- Saved entries:
+-------+

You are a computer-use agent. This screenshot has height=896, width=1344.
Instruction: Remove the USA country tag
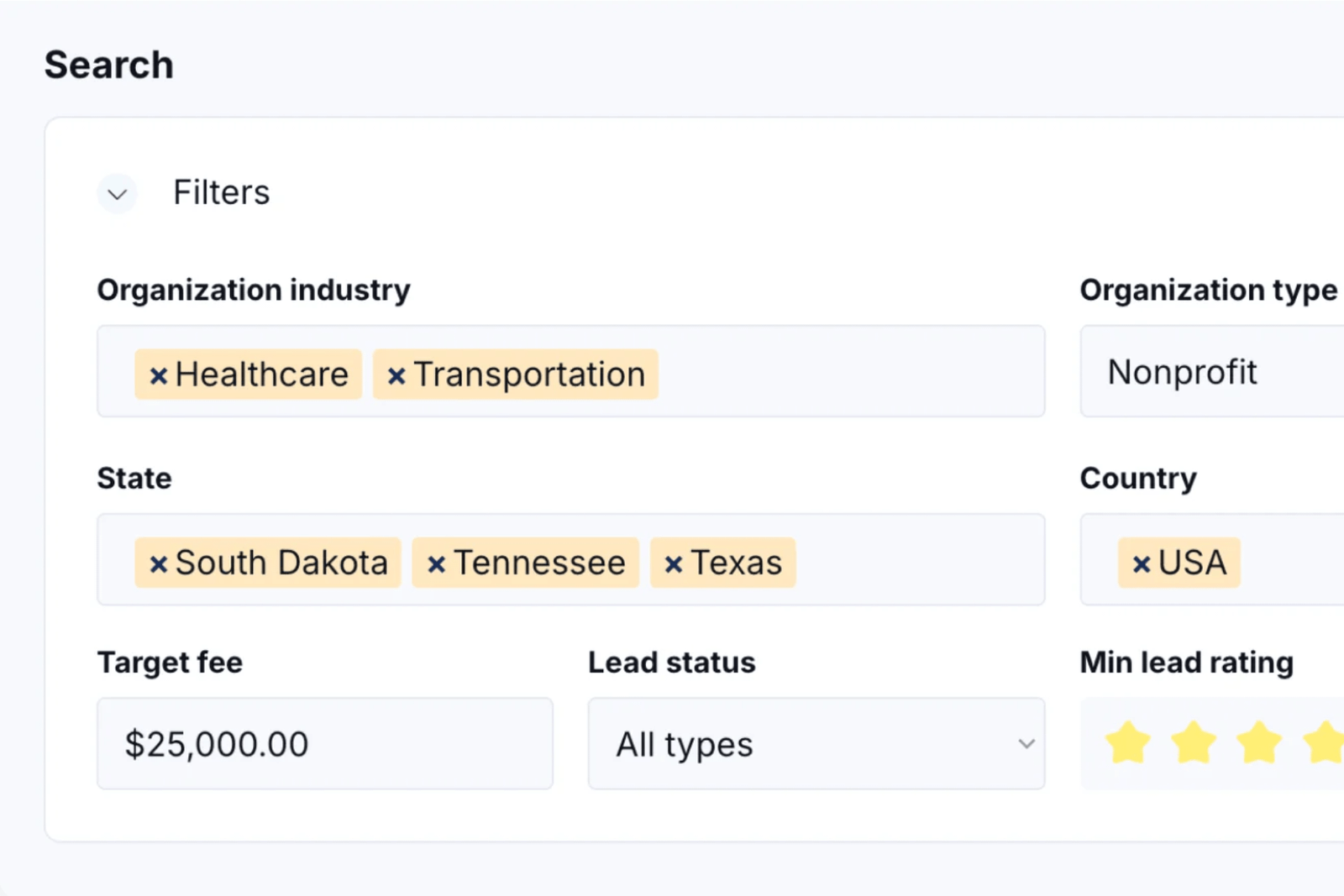pos(1141,563)
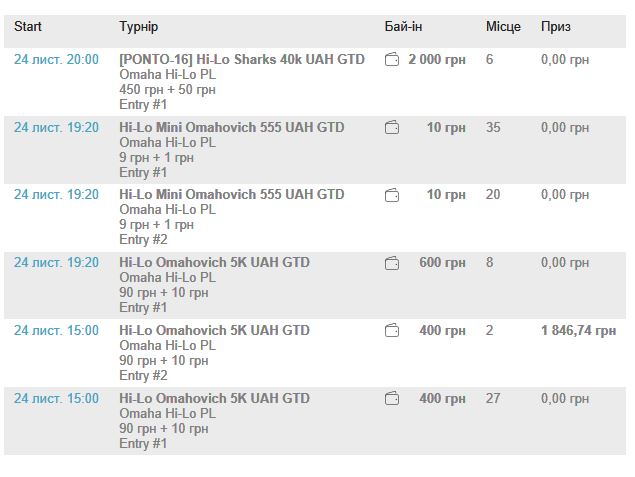Click the wallet icon in the place 35 row
This screenshot has width=635, height=477.
click(x=392, y=128)
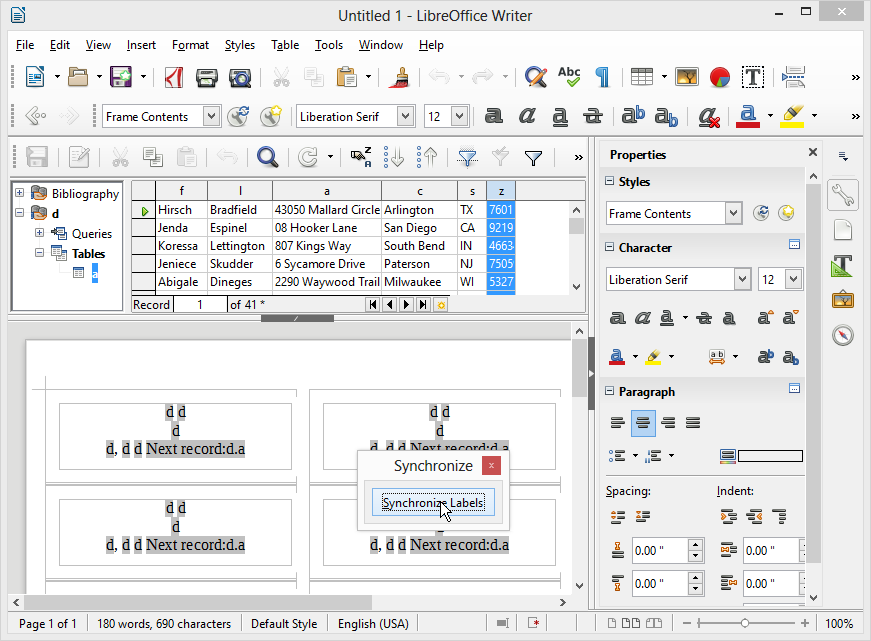The height and width of the screenshot is (641, 871).
Task: Click the Synchronize Labels button
Action: point(432,503)
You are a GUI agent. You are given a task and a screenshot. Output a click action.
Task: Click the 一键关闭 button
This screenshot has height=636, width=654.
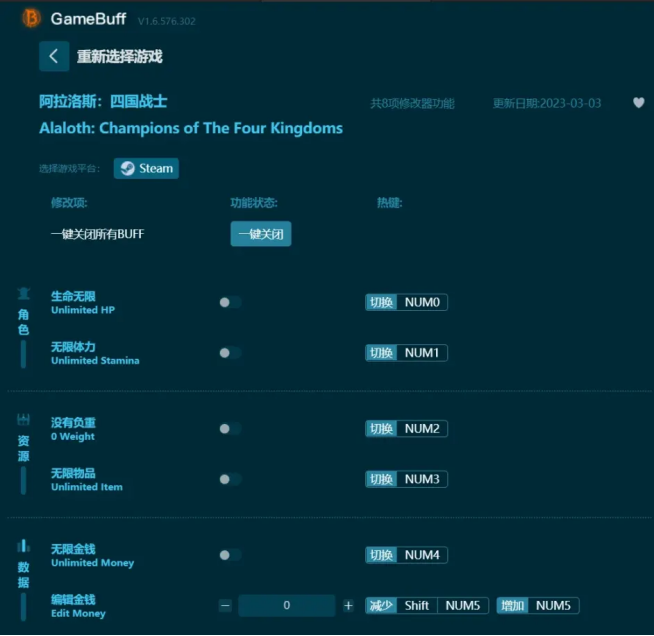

+-------+

- PROBLEM DESCRIPTION:
All lines in the data that contain the word "agent" should be copied.

- RESPONSE TO THIS TASK:
You are a computer-use agent. This screenshot has height=896, width=1344.
You are a GUI agent. You are given a task and a screenshot. Output a click action.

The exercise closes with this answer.